Anthropic AI legal plug-in batters Relx, Wolters Kluwer as software and ad stocks slide

February 3, 2026
Anthropic AI legal plug-in batters Relx, Wolters Kluwer as software and ad stocks slide

LONDON, Feb 3, 2026, 17:24 GMT

  • European software, data and advertising shares fell as investors fretted that new AI tools could erode pricing power.
  • RELX, Wolters Kluwer and Thomson Reuters dropped more than 10% at their lows after a new legal plug-in for Claude.
  • Publicis slid after results; a Barclays investor survey flagged ad agencies as especially exposed to AI.

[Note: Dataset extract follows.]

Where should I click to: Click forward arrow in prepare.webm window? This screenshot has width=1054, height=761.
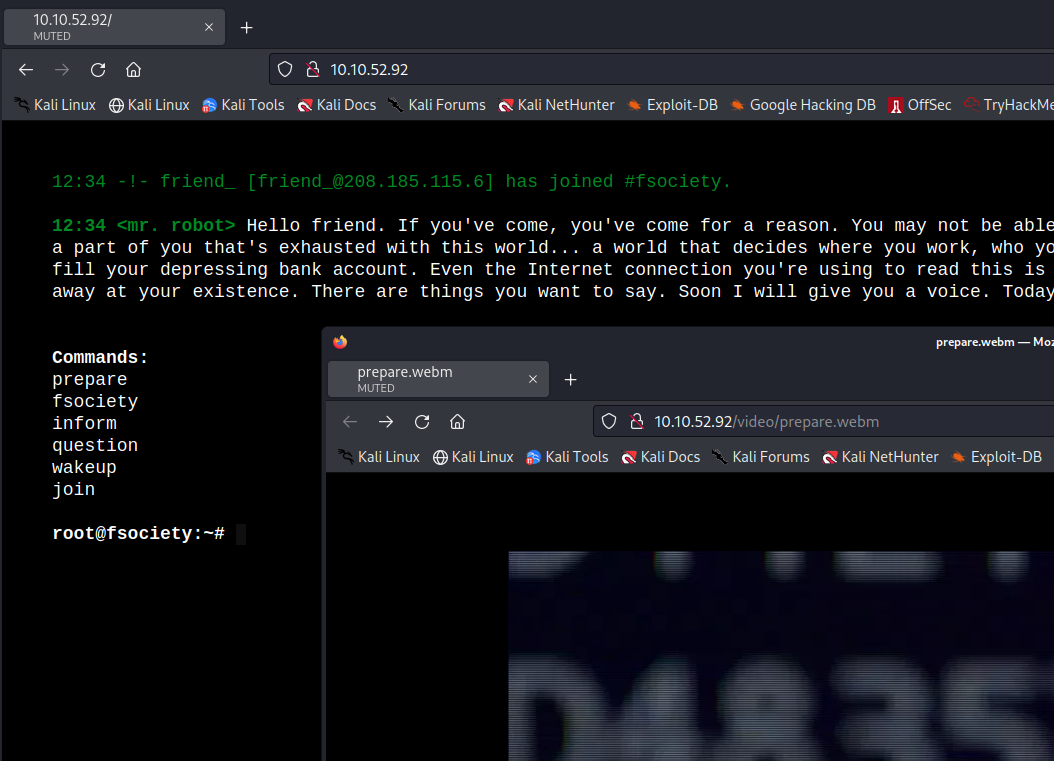386,422
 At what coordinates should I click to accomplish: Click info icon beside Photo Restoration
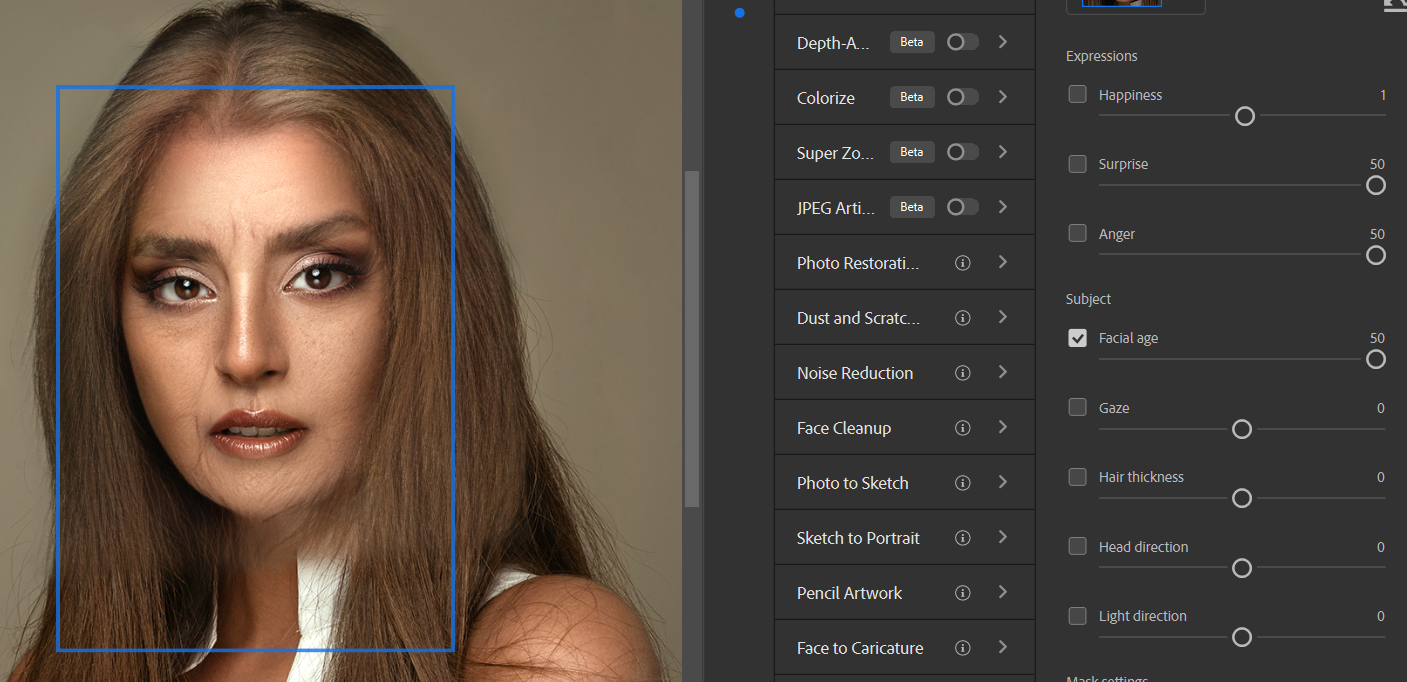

A selloff in European software, data and advertising shares deepened on Tuesday after Anthropic rolled out a legal plug-in — an add-on — for its Claude chatbot, reviving fears that fast-improving AI could eat into businesses once seen as winners from the technology. The slide also dragged several U.S. software names lower in early trading. Reuters

Investors have leaned on these companies for years because they sell information, tools or services that help clients make decisions, and that looks like a natural fit with AI. The new shift is that generative AI — systems that can draft text or code from a prompt — is starting to do more of the work directly.

Traders and analysts said the fresh worry was the pace. One new tool lands and suddenly the old playbook for what is “AI-proof” looks shaky, and fear can swamp fundamentals for a while.

Anthropic said the legal tool can automate routine tasks for in-house teams, including contract review, non-disclosure agreement triage and compliance workflows. It said AI-generated work should be reviewed by qualified lawyers before it is used for legal decisions. Theguardian

Shares of RELX fell as much as 17% and Wolters Kluwer dropped as much as 13%, while Thomson Reuters slid more than 14%. Lars Skovgaard, a senior investment strategist at Danske Bank, said “The software companies were assumed to be winners from AI.”

RELX has almost halved from its peak last February and was set for its biggest one-day drop since 1988, a steep reversal for a stock that had been treated as defensive.

SAP has been under pressure too. It lost about $40 billion in market value in one day last week after a cloud revenue forecast missed expectations; it was down 4.9% on Tuesday and more than 41% below its 2025 high.

Giuseppe Sersale of Anthilia said “parts of the sector have been under pressure for some time” as AI starts to take on programming and other knowledge work that underpins many software business models.

In early U.S. trading, Microsoft and Oracle were down about 2% and 3%, while Salesforce, ServiceNow and Adobe fell more than 5%.

In London, Experian, Sage Group, London Stock Exchange Group and Pearson fell between about 4% and 10%. A note from Morgan Stanley said the new legal capabilities added competitive heat for Thomson Reuters.

Ad groups joined the retreat. Publicis sank more than 9% after results and Omnicom slipped nearly 6%, while Publicis said it had set aside about 900 million euros ($1.06 billion) for acquisitions in 2026 focused on AI-powered technology and data assets.

A Barclays survey of buy-side investors — money managers such as asset managers — published on Monday ranked WPP alongside Omnicom and Publicis as top “AI losers”. Stocks reliant on advertising such as Pinterest and Snap also fell, while Meta and Alphabet’s Google were down only marginally.

The Financial Times said the swings wiped tens of billions in market value from media and financial data groups, underlining how abruptly investors are repricing the “AI winner” list. Ft

The moves could still prove overdone if incumbents can roll out clear, revenue-generating AI products and keep customers paying up. But Tuesday’s selling showed how quickly a new AI release can reset expectations — and how little patience the market has for uncertainty right now.